5.1. Erinnerungen an die „alte Heimat“

Die im Rahmen der Untersuchung durchgeführten Interviews waren lebensgeschichtlich angelegt. Die Erinnerungserzählungen sollten nicht allein die persönlichen Erfahrungen der Heimkehr, sondern den gesamten Lebensweg der Gewährspersonen erfassen. Eine zentrale Rolle in den Lebensgeschichten spielte deshalb auch die Erinnerung an die „alte Heimat“. Unter diesem Begriff, der das raum-zeitliche Selbstverständnis vieler Vertriebener umschreibt,397 wurden für die abschließende Analyse der Gespräche all jene Erzählinhalte zusammengefasst, die die Erinnerung an das Leben vor der Aussiedlung aus Ungarn behandelten.398 Mit Blick auf die Altersstruktur der Interviewpartner, die in den 1920er und 1930er Jahren in Ungarn geboren worden waren, handelt es sich bei den Erinnerungen an die „alte Heimat“ somit um Kindheits- und Jugenderfahrungen sowie um Erinnerungen an das frühe Erwachsenenalter. Da die frühe Sozialisation im Lebensverlauf identitätsprägend ist, haben diese Erinnerungen in den Lebensgeschichten einen hohen persönlich-emotionalen Stellenwert und sind grundsätzlich positiv konnotiert. Der Duktus der Erzählung über die Jahre vor der Aussiedlung ist deshalb meist durch das Bild einer „intakten Heimat“ bestimmt. Die „alte Heimat“ wird in den Erinnerungen als Ort selbstverständlicher, beinahe natürlicher Strukturen und Ordnungen verstanden, die erst durch das erzwungene Verlassen der Heimat im Zuge der Vertreibungen aus Ungarn radikal aufgebrochen wurden. Gleichsam konnte die dauerhafte Rückkehr in die „alte Heimat“ die dort zuvor erfahrene Lebenswelt nicht wiederherstellen. Das Motiv einer „intakten Heimat“ ist mit Blick auf die Migrationsgeschichte der Betroffenen somit stets in Beziehung zu einer „zerstörten“ oder

397 Die Gegenüberstellung von zweierlei Heimaten – einer „alten“ und einer „neuen“ Heimat – ist ein gängiger Topos in vielen Vertriebenenbiographien. Siehe Fendl, Elisabeth: Zwischen zuhause und daheim. Zum Heimatbegriff von Heimatvertriebenen, in: Haus der Heimat des Landes Baden-Württemberg (Hrsg.): Heimat – Annäherungsversuche, Stuttgart 2007, 21–27, hier 24.
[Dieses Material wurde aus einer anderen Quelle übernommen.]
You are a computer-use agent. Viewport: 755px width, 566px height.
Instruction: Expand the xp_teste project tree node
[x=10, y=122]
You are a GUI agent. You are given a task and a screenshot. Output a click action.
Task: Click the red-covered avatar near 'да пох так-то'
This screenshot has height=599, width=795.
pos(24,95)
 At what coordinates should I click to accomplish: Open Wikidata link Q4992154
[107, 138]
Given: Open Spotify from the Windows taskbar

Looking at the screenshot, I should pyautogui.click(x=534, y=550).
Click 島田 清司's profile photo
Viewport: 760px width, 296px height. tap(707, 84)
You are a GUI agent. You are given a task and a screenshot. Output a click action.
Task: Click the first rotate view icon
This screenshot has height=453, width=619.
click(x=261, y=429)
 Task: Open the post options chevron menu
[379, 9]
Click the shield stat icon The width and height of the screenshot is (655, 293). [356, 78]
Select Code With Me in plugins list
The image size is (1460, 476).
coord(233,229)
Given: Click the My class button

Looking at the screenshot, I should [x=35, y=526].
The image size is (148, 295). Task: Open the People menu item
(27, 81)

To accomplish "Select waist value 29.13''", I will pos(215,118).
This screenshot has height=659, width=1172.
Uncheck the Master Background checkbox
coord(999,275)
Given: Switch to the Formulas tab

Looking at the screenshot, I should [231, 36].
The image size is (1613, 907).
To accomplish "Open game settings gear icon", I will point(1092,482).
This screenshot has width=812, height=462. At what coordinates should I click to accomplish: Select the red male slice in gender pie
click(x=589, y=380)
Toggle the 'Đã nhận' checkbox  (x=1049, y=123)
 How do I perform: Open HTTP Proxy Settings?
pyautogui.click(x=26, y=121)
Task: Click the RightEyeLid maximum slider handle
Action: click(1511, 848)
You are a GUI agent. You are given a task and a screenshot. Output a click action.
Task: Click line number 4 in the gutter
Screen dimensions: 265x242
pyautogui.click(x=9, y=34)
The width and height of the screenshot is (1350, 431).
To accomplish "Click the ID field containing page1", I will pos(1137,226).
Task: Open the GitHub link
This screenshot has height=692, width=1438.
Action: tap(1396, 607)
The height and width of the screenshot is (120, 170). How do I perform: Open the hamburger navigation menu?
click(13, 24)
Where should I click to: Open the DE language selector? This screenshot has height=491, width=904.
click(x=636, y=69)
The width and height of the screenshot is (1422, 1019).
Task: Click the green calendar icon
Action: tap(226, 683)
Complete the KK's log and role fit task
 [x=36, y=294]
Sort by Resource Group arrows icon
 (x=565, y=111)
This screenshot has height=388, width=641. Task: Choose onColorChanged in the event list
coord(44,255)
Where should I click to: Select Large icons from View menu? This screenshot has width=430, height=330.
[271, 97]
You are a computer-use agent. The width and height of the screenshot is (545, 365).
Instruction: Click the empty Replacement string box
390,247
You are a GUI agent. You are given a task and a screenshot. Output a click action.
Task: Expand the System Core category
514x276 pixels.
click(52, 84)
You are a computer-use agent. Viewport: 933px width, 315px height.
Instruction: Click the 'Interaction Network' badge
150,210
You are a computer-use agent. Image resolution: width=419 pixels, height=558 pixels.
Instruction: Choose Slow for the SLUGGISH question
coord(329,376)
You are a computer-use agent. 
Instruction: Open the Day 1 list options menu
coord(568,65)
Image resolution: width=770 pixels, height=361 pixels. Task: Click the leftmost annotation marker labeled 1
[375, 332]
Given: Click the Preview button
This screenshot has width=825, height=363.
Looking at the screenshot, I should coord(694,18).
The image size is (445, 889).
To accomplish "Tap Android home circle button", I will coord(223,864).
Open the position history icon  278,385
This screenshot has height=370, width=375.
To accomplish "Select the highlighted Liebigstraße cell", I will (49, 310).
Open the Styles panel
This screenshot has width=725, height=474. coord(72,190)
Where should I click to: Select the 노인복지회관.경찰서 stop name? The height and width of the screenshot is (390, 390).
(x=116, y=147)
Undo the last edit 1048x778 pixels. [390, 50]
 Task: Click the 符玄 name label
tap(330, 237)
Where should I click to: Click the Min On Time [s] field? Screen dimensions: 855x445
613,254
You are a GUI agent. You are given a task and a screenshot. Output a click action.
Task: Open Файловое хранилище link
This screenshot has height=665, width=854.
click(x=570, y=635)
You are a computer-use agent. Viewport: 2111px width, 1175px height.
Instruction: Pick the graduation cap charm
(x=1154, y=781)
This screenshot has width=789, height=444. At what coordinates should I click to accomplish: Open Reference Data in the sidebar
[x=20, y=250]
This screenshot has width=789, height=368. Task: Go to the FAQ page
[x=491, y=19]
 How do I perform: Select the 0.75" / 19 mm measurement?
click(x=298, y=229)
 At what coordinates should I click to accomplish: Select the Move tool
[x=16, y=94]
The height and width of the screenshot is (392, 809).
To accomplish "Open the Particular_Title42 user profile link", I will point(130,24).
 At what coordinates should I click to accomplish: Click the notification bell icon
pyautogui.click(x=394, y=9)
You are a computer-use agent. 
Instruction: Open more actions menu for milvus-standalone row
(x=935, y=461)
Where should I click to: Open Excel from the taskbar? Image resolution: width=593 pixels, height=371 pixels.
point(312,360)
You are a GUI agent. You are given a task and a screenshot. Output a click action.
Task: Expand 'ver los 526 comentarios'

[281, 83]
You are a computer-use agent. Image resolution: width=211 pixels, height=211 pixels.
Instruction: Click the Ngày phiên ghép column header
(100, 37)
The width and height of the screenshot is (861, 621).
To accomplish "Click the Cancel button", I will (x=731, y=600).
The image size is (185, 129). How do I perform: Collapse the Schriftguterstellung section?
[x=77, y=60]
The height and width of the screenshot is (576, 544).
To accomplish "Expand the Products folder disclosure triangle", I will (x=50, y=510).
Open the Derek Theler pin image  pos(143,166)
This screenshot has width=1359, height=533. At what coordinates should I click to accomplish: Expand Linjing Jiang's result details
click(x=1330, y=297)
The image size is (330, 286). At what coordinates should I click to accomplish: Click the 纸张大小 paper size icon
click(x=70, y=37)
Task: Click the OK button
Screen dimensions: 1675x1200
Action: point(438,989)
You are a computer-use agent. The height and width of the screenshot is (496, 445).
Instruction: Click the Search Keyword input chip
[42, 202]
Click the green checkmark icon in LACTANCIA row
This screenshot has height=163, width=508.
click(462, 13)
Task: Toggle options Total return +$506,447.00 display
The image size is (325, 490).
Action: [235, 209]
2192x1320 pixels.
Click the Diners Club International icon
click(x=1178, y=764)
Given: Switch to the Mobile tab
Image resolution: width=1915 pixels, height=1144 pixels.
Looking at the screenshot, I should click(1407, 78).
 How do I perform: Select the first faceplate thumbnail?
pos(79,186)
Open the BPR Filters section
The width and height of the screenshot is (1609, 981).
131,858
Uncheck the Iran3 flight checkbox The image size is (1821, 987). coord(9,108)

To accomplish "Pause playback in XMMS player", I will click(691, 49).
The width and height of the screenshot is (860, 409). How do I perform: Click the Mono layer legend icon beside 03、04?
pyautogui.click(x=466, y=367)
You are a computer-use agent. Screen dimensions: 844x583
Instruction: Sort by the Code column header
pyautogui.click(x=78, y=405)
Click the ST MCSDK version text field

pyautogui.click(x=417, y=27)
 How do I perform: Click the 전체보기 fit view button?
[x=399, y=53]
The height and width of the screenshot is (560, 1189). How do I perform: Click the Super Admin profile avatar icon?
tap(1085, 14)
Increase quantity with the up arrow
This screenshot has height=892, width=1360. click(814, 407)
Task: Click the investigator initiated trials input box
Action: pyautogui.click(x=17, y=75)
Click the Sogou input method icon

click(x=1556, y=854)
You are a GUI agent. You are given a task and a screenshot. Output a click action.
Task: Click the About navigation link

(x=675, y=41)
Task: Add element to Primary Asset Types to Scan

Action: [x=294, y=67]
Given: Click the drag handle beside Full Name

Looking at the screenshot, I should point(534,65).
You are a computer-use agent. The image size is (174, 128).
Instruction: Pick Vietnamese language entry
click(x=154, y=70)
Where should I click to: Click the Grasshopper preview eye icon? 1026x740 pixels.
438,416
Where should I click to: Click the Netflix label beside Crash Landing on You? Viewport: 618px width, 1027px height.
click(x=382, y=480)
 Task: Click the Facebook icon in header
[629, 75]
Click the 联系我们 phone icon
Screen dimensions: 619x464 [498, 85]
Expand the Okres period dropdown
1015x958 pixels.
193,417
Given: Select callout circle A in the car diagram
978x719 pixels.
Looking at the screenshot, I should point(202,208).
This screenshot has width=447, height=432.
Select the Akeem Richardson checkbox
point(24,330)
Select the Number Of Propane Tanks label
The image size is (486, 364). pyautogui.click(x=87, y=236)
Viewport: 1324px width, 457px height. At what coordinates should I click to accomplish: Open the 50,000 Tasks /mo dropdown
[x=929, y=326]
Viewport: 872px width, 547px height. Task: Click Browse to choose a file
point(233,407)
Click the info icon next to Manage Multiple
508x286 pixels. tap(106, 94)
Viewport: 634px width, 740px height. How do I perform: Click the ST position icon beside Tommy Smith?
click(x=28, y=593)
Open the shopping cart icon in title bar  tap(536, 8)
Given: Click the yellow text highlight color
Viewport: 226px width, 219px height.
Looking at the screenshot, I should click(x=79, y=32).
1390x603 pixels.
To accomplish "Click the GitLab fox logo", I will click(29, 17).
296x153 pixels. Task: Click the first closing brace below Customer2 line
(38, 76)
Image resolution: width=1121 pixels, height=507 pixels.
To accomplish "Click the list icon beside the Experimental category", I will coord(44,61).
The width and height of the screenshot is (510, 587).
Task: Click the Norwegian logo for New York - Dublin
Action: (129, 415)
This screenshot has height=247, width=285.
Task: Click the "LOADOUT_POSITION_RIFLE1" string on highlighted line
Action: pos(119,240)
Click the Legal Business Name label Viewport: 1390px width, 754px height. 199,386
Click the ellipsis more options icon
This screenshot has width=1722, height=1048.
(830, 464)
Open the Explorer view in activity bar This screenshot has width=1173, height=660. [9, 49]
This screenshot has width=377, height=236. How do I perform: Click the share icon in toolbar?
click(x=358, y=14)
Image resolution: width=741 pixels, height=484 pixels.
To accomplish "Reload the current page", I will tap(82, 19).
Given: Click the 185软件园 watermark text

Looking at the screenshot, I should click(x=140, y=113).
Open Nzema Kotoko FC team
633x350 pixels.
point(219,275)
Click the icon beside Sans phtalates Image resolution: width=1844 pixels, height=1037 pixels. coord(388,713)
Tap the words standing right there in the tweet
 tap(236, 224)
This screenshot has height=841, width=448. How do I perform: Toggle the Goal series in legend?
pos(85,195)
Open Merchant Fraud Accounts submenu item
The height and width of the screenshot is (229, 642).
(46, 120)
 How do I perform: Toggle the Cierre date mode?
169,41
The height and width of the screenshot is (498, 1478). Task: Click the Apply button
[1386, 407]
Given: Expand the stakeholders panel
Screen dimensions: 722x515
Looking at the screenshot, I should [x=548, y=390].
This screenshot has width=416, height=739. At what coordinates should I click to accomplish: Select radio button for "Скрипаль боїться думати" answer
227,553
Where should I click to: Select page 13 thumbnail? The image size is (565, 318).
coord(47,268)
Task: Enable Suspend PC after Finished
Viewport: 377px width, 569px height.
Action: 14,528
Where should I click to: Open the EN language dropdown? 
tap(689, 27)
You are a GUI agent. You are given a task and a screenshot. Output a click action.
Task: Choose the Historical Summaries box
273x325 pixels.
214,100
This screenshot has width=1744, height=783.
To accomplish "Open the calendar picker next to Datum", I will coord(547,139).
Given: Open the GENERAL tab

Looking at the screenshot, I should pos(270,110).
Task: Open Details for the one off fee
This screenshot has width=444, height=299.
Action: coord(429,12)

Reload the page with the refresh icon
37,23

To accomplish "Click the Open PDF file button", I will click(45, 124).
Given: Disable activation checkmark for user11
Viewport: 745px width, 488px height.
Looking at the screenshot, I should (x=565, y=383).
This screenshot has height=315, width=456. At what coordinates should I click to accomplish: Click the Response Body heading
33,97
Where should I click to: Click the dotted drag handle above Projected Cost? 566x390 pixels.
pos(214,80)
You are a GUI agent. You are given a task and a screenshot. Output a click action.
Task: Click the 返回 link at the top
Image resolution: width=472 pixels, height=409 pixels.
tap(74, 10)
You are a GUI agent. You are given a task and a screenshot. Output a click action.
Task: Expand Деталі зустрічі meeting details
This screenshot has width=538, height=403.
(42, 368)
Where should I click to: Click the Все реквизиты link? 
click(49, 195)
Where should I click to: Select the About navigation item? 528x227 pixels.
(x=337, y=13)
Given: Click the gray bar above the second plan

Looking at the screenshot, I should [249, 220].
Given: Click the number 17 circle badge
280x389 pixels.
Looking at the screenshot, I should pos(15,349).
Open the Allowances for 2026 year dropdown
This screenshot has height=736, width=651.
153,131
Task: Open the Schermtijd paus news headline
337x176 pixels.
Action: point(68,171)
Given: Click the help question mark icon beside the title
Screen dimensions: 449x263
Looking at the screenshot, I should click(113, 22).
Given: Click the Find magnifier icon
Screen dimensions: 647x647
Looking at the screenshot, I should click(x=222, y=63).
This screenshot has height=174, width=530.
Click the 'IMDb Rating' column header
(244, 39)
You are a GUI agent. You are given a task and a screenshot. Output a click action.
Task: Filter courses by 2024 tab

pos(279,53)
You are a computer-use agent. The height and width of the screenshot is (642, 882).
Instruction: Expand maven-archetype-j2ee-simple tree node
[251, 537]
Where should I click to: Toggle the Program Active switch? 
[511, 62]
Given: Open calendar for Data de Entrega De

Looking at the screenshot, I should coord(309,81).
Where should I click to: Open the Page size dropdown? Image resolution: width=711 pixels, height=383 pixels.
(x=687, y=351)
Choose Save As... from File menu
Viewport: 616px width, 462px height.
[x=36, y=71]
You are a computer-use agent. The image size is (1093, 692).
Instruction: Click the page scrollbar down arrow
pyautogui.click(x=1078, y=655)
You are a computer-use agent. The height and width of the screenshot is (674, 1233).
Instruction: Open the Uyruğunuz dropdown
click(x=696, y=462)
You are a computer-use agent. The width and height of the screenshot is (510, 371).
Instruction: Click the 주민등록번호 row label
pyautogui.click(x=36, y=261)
398 Die Unterscheidung in eine „alte Heimat“, bezogen auf die Herkunftsregion der Vertriebenen, und eine

„neue Heimat“, bezogen auf die Aufnahmegesellschaft, wurde nicht nur von den Vertriebenen selbst internalisiert, sondern fand – zumindest in der BRD – auch Eingang in den politischen Diskurs. Siehe dazu das Kapitel „Eingliederung in die neue Heimat“ in: Böke, Karin; Liedtke, Frank; Wengeler, Martin: Politische Leitvokabeln in der Adenauer-Ära, Sprache, Politik, Öffentlichkeit 8, Berlin 1996, 192–195.

„verlorenen“ Heimat zu setzen.399 Diese „Vorher-Nachher“-Erzählweise ist ein charakteristisches Moment in all den hier untersuchten Lebenserinnerungen.400

In den lebensgeschichtlichen Erzählungen erscheint das Bild der „intakten Heimat“ in verschiedensten Erzählweisen, insbesondere in Alltagsschilderungen. Die lebensweltlichen Erfahrungen des Alltags in der „alten Heimat“, so das in den Narrativen vermittelte Bild, waren durch klare soziale Regeln, Normen, Rollen und Wertvorstellungen sowie durch Regelmäßigkeit und Sicherheit bestimmt. Beispielhaft sei hier ein Ausschnitt aus dem Gespräch mit Frau E.M. angeführt, die in ihren Erinnerungen über das Leben in der Gemeinde Nemesnádudvar vor der Aussiedlung berichtete. Ihre Familie besaß einen eigenen Hof und war stets landwirtschaftlich tätig. Noch vor den Vertreibungen lebten viele der hazatértek in Mehrgenerationenhaushalten zusammen mit den Eltern, Großeltern und Kindern.401 Die mittlere Generation kümmerte sich um die Versorgung der Kinder und der Elterngeneration sowie um die Instandhaltung von Haus und Hof.402 Wie Frau E.M. berichtete, bestimmten die Jahreszeiten die Aufgaben im Jahresverlauf. Die Aufgaben und sozialen Rollen waren klar verteilt. Während Männer sich im Winter um die Viehwirtschaft kümmerten, waren Frauen stets für Arbeiten rund um die Instandhaltung des Hofes und den Haushalt zuständig: „Vom Frühjahr bis in den Herbst hat man auf dem Feld gearbeitet und dann als der Winter gekommen ist, die Frauen haben dann gesponnen oder gestrickt und die Männer haben das Viech versorgt und sind dann aufs Feld gefahren, wieder was heimholen, dass sie was zu füttern haben für die Kühe und die Pferde.“403 Ähnlich gelagerte Narrative fanden sich in den Erzählungen wiederholt. Dabei wurde deutlich, dass das Leben in der Gemeinde für die Befragten bedeutete, Teil eines funktionierenden „nachbarschaftlichen und dörflichen sozialen Systems“ gewesen zu sein. Das Gemeindeleben bot den Mitgliedern „Geborgenheit und Vertrautheit, Orientierungssicherheit und damit die fraglose Identität des Selbst- und

399 Vgl. Fendl: Zwischen zuhause und daheim 2007, 24–26.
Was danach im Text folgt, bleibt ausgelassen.